Data supplied
◆ ◆ ◆ ◆
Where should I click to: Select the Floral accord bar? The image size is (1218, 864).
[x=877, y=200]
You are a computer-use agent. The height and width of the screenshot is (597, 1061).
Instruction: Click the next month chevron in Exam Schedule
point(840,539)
◆ ◆ ◆ ◆
Exercise description
Pull out every line of the data above that contains the string "agent", matching case exactly.

Task result
You are a computer-use agent. The height and width of the screenshot is (597, 1061).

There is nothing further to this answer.